Aim Climate variability is an important mediating agent of ecosystem dynamics in cold, semi-arid regions such as the mountains of western North America. Climatically sensitive tree-ring chronologies offer a means of assessing the impact of climate variability on tree growth across temporal scales of years to centuries and spatial scales of metres to subcontinents. Our goal was to bring practices from landscape ecology that highlight the impact of landscape heterogeneity on ecological pattern and processes into a dendroclimatic study that shows that the biophysical setting of target trees affects ring-width patterns.Location This study was conducted at two sites near alpine treeline in the Sequoia National Park, USA (36 ° 30 ′ 00 ′ N, 118 ° 30 ′ 00 ′ W).Methods We collected stand information and increment cores from foxtail pines ( Pinus balfouriana Grev. et Balf.) for eight tree-ring chronologies in four extreme biophysical settings at two sites using proxies for soil moisture and radiation derived from a digital elevation model.

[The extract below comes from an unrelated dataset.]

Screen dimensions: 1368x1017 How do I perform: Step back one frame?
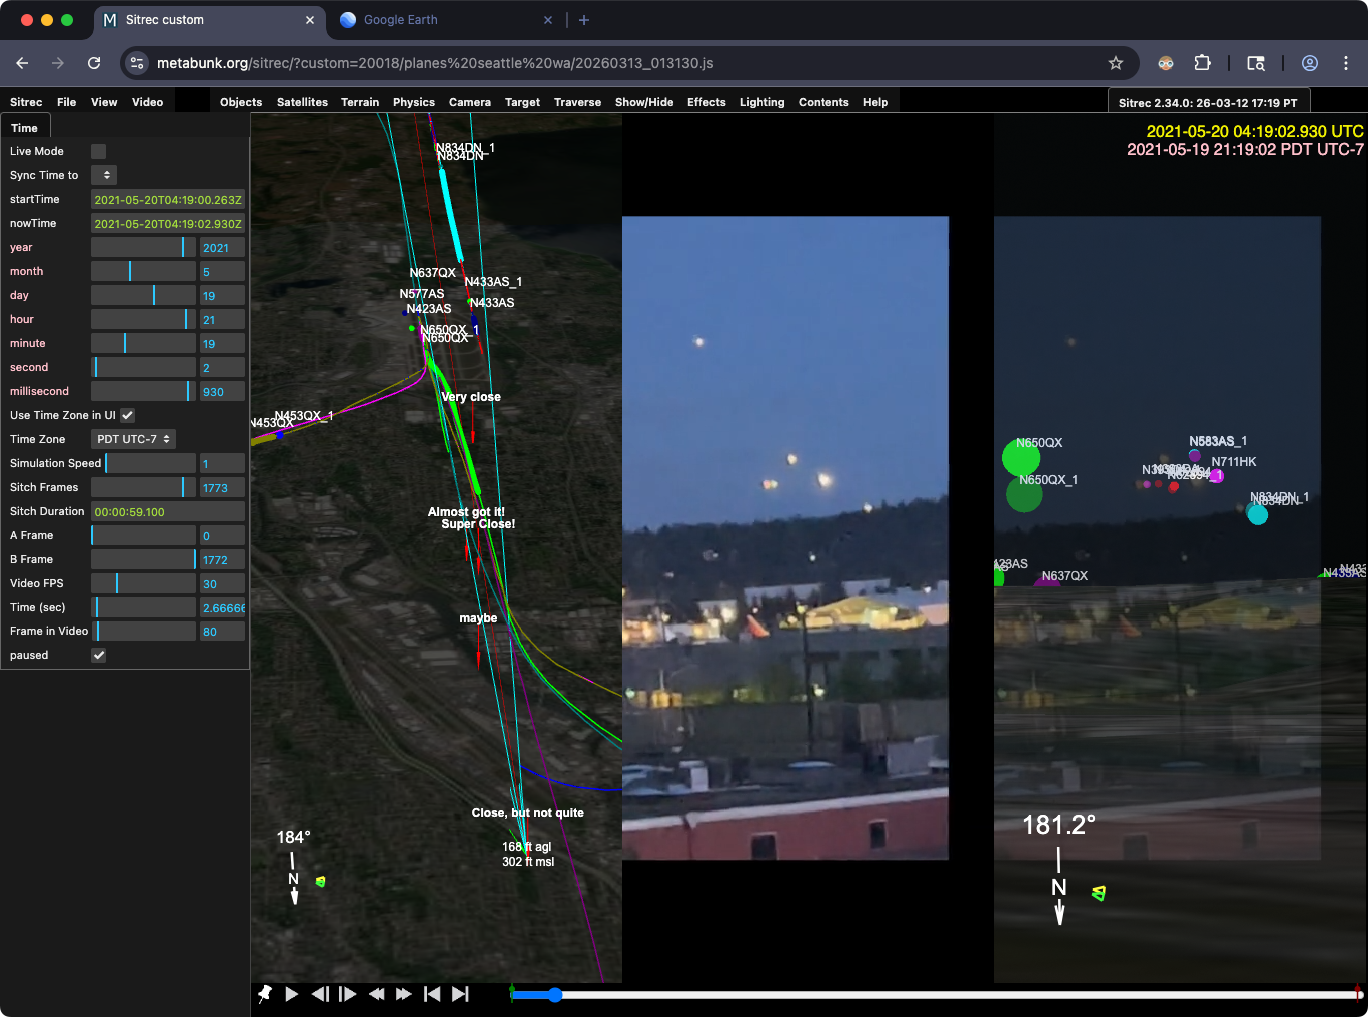(x=320, y=994)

ResultsBiophysical setting affected forest age-class structure, with wet and bright plots showing high recruitment after 1900 , but had no obvious effect on immature stem density (e.g. seedlings). Biophysical setting strongly affected ring-width patterns, with wet plots having higher correlation with instrumental temperature records while dry plots correlated better with instrumental precipitation records. Ring-width chronologies from the wet plots showed strong low-frequency variability (i.e. hundreds of years) while ring-width chronologies from the dry plots showed strong variability on multidecadal scales.

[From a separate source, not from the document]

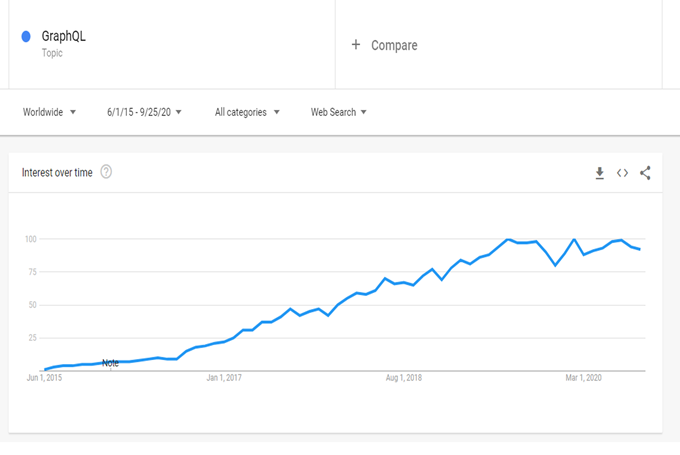Screen dimensions: 680x455
Task: Download the Interest over time CSV
Action: [x=599, y=173]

Main conclusionsThere was a strong association between biophysical setting and age-class structure, and with ring-width patterns in foxtail pine. The mediation of ring widths by biophysical setting has the potential to further the understanding of the expression of synoptic-scale climate across rugged terrain. When combined with remotely sensed imagery, a priori GIS modelling of tree growth offers a viable means to devise first-order predictions of climatic impacts in subalpine forest dynamics and to develop flexible and powerful monitoring schemes.